We hear the following words of Jesus in John 15: “As the Father has loved me, so have I loved you” and “My command is this: Love each other as I have loved you”.

I subscribe to a blog called Farnam Street. It is run by a Canadian former intelligence officer, Shane Parrish. He seeks to collect tried and tested ideas that lead to meaningful understanding. It may not be everyone’s cup of tea, but it frequently contains insights that provoke me to think more deeply about the world and the way I approach work and life.

In a recent podcast called Peaceful Parenting, he talked with parenting writer, Dr Laura Markham. Parrish summarised the 90 minute podcast in the following points:

  • We’re all learning and growing.
  • Our ability to self-regulate is likely to have the biggest impact on who our children become.
  • We’re not going to be perfect, but if we lead from the heart, with compassion, we can support our children to be their best self.
  • How we relate to our kids and how we make the decisions of daily life shapes our children in way that can’t put into words. Those ways will, however, show up in who they are, how they live and how they think of themselves.
  • One of the most important gifts we can give our children is the sense of being valued, being delighted in for who they are. Our love for them doesn’t depend on how they behave.
  • Our love for children should be unconditional.
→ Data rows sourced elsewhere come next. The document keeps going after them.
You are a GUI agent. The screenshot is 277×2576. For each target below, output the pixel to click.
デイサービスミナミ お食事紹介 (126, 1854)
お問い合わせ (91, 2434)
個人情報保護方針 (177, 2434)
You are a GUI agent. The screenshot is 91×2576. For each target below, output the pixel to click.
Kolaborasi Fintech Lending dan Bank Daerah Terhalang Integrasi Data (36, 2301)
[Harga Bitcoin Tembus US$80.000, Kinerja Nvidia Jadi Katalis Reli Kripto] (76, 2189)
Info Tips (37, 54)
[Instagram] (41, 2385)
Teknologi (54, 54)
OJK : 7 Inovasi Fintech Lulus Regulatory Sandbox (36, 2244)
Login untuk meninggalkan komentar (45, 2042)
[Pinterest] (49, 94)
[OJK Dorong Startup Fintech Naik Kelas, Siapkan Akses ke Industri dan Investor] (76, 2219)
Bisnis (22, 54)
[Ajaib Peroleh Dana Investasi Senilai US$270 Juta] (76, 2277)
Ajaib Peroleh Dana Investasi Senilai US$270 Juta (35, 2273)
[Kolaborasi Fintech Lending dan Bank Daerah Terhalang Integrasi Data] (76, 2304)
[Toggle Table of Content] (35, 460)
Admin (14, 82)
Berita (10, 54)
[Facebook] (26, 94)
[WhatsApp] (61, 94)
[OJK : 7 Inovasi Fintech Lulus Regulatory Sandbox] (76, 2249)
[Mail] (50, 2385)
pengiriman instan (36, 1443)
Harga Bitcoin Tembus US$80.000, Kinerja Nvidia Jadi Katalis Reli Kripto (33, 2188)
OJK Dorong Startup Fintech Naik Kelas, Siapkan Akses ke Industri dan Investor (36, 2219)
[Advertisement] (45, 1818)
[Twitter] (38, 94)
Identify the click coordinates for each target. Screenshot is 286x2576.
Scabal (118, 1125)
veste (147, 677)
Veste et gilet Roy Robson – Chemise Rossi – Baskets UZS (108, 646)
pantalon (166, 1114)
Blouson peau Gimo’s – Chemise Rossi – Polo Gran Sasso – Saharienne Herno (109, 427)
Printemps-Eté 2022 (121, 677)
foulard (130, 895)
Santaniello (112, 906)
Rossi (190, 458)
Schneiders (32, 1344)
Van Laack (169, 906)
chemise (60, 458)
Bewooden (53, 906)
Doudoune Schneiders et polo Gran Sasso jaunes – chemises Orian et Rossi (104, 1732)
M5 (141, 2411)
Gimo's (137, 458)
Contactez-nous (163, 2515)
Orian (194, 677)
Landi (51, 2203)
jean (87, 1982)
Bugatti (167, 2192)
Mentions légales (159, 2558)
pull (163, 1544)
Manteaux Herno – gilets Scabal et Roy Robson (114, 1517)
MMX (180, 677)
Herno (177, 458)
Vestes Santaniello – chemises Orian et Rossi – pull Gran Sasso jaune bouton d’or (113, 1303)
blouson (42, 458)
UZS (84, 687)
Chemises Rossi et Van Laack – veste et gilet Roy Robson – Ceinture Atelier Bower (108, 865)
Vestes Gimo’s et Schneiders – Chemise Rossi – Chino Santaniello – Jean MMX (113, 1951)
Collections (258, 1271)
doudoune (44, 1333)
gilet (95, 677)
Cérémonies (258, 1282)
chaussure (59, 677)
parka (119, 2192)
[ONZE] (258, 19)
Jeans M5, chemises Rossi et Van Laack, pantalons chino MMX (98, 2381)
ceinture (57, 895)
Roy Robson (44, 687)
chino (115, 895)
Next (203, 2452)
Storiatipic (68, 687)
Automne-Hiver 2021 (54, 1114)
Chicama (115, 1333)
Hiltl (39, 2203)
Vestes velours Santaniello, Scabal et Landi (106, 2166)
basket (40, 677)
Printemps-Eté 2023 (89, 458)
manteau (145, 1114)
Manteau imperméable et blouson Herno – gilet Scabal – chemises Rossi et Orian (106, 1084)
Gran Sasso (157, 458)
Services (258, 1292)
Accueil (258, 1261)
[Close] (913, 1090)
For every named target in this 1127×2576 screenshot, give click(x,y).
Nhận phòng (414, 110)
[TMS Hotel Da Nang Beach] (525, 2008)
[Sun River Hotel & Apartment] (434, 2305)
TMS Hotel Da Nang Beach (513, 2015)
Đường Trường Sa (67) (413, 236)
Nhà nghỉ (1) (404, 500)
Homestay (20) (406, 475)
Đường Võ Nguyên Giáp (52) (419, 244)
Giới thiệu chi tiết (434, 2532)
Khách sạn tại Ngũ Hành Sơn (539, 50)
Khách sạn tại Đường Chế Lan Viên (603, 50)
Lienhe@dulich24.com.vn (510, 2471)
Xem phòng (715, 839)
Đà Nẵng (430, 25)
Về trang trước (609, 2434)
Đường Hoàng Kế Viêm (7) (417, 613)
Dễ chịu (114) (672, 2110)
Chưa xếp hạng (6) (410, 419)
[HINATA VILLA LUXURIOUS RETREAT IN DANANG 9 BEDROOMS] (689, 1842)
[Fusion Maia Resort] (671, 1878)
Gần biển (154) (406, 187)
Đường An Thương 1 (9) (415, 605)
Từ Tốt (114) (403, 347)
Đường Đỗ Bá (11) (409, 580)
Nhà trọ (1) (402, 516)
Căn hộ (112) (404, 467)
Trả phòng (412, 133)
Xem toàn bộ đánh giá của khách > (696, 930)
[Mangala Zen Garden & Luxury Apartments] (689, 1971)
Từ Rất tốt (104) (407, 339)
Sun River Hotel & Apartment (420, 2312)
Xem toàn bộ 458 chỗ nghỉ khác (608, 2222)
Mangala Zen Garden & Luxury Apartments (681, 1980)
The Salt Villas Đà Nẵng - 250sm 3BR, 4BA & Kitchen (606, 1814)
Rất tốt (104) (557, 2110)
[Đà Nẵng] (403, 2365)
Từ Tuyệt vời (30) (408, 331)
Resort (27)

And the paradox is that when we love our kids unconditionally, it helps them to grow into the type of people who are lovely.
  • A significant number of us were not brought up to befriend our emotions. Emotions are an indicator of something deeper, something more significant that needs our conscious attention.
  • Parental resolution of quibbles is helpful as it models to children how to resolve differences or grievances.
  • Children will develop resilience as we let them have negative feelings, and develop the understanding that the world doesn’t end.
  • As parents we need to regulate our own emotions, connect with our kids, coach them, but have consequences.
  • Parenting is not a set of regulations, it is a relationship.
  • Remember, kids have an unfinished (developing, growing) brain that develops in interactions with their parents.

We appreciate the privilege that you give to us at NBCS, as we work in partnership with you and your children, in their learning, development and growth.